3.2. Overview of MPCNet
To begin with, BFR is defined as the task of reconstructing the HQ face image y from an LQ input facial image x suffering from unknown degradation. Figure 2 illustrates the overall framework of the proposed MPCNet consisting of spatial features encoder network, adaptive prior fusion network, pretrained face synthesis GAN, and pretrained parsing mask prediction network.
Figure 2. The detailed architecture of the proposed network. (a) Spatial feature encoder network. (b) Pretrained prior GAn. (c) Adaptive prior feature fusion network. (d) Pretrained parsing mask prediction network.
3.2.1. U-Shape Backbone Network
The backbone of our MPCNet is composed of the spatial features encoder network and adaptive prior fusion decoder network. It starts with a degraded face image ILQ of size 512 × 512 × 3. When the input is of a different size, we simply resize it to 512 × 512 with bicubic sampling. Then, ILQ goes through several down-sample residual groups to generate an intermediate latent space W which is shared by adaptive prior fusion decoder network and pretrained face synthesis GAN (such as StyleGANv2; Karras et al., 2020). To progressively fuse the decoded spatial features and multiple priors, we present the APFF blocks to construct the decoder part of the U-shape backbone network. The feature from the last APFF block is passed on to a single ToRGB convolution layer and predicts the final output IHQ. More details about the APFF block will be given in the next section.
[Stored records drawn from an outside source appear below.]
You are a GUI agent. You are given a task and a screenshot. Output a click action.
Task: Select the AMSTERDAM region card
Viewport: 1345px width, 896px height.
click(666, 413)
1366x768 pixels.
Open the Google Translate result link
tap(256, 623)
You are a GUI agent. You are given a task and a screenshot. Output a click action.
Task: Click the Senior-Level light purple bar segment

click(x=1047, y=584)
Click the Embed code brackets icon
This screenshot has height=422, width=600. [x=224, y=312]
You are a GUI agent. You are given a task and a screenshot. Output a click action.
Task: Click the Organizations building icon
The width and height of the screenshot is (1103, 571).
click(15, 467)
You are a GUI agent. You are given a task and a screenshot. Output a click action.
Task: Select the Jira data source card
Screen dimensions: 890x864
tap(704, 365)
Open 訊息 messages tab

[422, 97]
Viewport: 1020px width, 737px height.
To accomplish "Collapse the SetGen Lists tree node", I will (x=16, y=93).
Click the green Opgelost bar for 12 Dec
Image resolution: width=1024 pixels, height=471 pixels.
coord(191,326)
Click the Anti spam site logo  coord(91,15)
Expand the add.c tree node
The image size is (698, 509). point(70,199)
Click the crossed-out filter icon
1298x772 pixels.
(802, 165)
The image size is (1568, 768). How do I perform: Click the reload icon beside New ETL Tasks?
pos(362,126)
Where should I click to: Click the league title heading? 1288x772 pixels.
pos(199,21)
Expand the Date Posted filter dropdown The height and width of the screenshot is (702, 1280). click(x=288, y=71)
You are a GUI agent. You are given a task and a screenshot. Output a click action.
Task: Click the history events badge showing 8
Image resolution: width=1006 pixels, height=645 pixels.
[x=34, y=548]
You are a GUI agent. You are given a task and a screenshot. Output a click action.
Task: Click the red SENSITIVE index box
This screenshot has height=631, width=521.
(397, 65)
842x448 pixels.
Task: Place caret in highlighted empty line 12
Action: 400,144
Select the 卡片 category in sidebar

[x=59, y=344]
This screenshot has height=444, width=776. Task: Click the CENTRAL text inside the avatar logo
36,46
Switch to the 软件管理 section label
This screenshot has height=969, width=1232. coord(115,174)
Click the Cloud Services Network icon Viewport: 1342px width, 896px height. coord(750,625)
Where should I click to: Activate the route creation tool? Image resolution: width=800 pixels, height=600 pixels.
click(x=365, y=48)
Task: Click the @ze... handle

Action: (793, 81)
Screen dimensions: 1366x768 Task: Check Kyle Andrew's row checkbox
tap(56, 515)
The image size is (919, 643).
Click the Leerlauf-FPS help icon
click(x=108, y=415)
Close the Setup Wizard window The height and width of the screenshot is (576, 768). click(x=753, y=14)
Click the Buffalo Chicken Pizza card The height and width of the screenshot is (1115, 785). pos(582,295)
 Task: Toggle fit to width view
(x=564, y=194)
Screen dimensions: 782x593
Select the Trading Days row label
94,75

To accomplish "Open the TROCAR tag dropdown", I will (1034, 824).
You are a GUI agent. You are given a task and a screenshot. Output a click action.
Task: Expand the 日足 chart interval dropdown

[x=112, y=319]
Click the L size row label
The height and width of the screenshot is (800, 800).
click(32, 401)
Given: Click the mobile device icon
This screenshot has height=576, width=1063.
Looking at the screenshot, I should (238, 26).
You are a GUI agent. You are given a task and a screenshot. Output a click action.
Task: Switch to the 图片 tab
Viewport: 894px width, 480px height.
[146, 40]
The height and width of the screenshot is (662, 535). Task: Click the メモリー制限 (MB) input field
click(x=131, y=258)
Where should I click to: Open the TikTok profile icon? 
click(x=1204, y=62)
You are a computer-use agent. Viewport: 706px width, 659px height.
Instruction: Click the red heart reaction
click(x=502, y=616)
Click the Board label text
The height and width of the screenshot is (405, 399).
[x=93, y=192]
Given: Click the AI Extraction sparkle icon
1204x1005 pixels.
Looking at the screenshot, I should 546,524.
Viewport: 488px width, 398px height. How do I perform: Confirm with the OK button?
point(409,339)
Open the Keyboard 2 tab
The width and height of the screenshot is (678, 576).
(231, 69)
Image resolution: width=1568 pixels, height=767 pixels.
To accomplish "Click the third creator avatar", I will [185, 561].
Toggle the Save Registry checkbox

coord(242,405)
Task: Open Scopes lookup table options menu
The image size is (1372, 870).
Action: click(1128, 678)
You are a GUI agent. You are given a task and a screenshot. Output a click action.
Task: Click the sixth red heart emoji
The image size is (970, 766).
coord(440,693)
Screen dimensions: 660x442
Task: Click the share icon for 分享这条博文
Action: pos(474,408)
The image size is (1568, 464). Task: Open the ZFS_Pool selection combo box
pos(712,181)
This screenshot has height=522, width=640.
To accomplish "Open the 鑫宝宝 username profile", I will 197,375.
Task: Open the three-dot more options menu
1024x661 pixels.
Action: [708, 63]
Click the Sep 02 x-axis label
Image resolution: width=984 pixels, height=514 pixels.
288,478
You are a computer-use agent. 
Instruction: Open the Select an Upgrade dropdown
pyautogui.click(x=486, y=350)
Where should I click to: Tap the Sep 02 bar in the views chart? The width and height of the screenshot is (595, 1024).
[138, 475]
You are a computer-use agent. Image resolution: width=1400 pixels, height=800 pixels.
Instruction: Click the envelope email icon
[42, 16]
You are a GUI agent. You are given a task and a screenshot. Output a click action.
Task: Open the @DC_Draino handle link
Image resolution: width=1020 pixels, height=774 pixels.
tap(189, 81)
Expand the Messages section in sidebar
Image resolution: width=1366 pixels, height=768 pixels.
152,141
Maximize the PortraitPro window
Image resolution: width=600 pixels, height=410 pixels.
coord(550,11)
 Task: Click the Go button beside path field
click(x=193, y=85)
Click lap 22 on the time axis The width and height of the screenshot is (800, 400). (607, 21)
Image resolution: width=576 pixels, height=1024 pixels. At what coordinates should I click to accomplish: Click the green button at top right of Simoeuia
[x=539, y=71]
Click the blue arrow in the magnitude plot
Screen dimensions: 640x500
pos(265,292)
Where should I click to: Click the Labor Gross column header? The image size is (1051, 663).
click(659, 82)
3.2.2. Pretrained Face Synthesis GAN
Due to the high capability of GANs in generating HQ face images, we leverage pretrained StyleGAN2 prior to providing diverse and rich facial details for our BFR task. To utilize the generative priors, previous methods typically map the input image to its closest latent codes Z and then generate the corresponding output directly. However, due to the low-dimension of latent codes, such decoupling control method is insufficient to guide the precise restoration process and leads to unpredictable failures. Instead of generating the final HQ face image directly, we propose to exploit the intermediate convolutional features of pretrained GAN as priors and further combine them with other types of priors for better fidelity.
Specifically, given the encoded intermediate spatial features Fspatial of the input image (produced by the encoder part of the U-shape backbone network, Equation 2), we first map it to the latent codes Fspatial with global pooling operation and several multi-layer perceptron layers (MLP). The latent codes Flatent then pass through each convolution layer in the pretrained GAN and generate GAN features for each resolution scale.
The structure of the GAN block is shown in Figure 3, which is consistent with the architecture in StyleGANv2. Additionally, the number of GAN blocks is equal to the number of APFF blocks in the U-shape backbone network, which is related to the resolution of the input face image. For the realness of the synthetic face, the original StyleGANv2 generates stochastic detail by introducing explicit noise inputs. However, the reconstructed HQ face image is required to faithfully approximate the ground-truth face image. For achieving a better trade-off between realness and fidelity, we abandon the noise inputs for all GAN blocks (see Figure 4).
Figure 3. The detailed structures of a GAN block. The definition of “Mod” and “Demod” can be found in Karras et al. (2020).
Figure 4. The detailed structures of the adaptive prior feature fusion (APFF) block. The cascading residual channel attention blocks (RCABs) (Zhang et al., 2018c) can make the feature extraction focus on more informative components of the LQ features.
3.2.3. Pretrained Parsing Mask Prediction Network
To further improve the fidelity of the restored face image, we pretrain a parsing mask prediction network to provide the geometry and semantic information for covering the deficiencies of GAN priors. As illustrated in Figure 2D, since learning the mapping from LQ→parsing maps is much simpler than face restoration, the parsing mask prediction network only employs an encoder-decoder framework. It begins with 7 downsample residual blocks, followed by 10 residual blocks, and 7 upsample residual blocks. The last feature is passed on to a single ToRGB convolution layer and predicts the final output Iparse. Besides, we conduct extensive experiments to demonstrate the robustness of the parsing mask prediction network on LQ face images with unknown degradations.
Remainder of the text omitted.